* Instrução escrita
Pode transcrever integralmente, sem qualquer alteração, o trecho sobre os livros de Dostoiévski?

* Trecho original
-.-.-
Os livros de Dostoiévski
funcionam como um espelho onde leio as minhas perturbações interiores e saio
mais esclarecida.
Como já disse várias vezes,
depois de ter lido Crime e Castigo tornou-se muito complicado encontrar um
livro bom capaz de me satisfazer. Depois
de errar por outros livros, decidi que talvez Os Irmãos Karamázov conseguissem
destronar o sortilégio de Raskólnikov.
Reflectindo a mesma preocupação
essencial do Crime e Castigo, este romance abdica da ideia de uma redenção
final. O conflito trazido pelo nihilismo torna-se aqui mais cru e
irreconciliável. Desta feita, nem a religião e o amor salvam as personagens das
suas paixões furiosas.
-.-.-
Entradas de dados
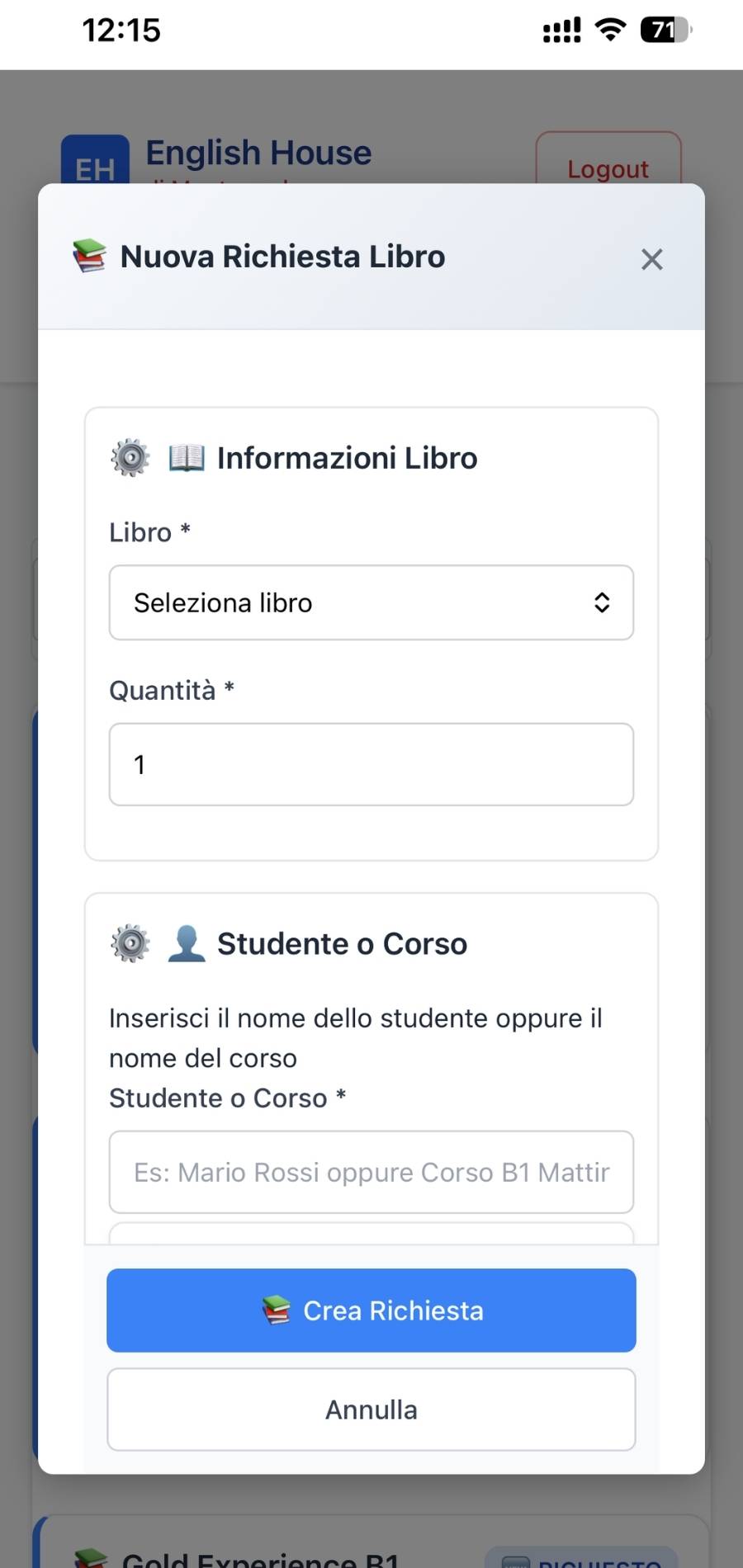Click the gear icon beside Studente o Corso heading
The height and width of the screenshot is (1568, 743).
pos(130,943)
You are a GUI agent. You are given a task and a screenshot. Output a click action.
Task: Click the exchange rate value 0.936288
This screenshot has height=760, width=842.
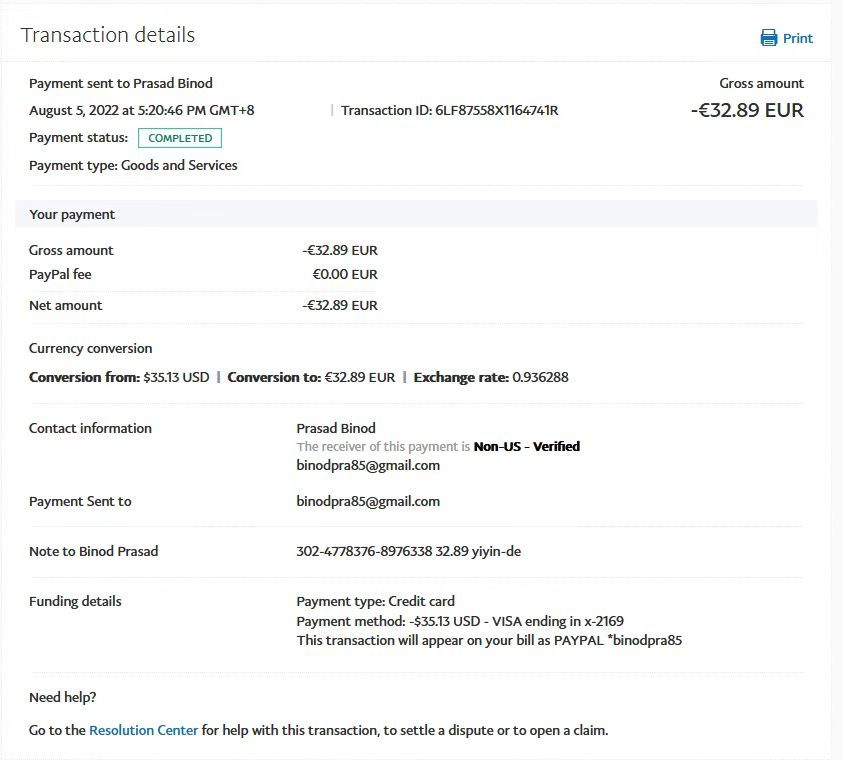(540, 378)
-.-.-
* A solução
Os livros de Dostoiévski
funcionam como um espelho onde leio as minhas perturbações interiores e saio
mais esclarecida.
Como já disse várias vezes,
depois de ter lido Crime e Castigo tornou-se muito complicado encontrar um
livro bom capaz de me satisfazer. Depois
de errar por outros livros, decidi que talvez Os Irmãos Karamázov conseguissem
destronar o sortilégio de Raskólnikov.
Reflectindo a mesma preocupação
essencial do Crime e Castigo, este romance abdica da ideia de uma redenção
final. O conflito trazido pelo nihilismo torna-se aqui mais cru e
irreconciliável. Desta feita, nem a religião e o amor salvam as personagens das
suas paixões furiosas.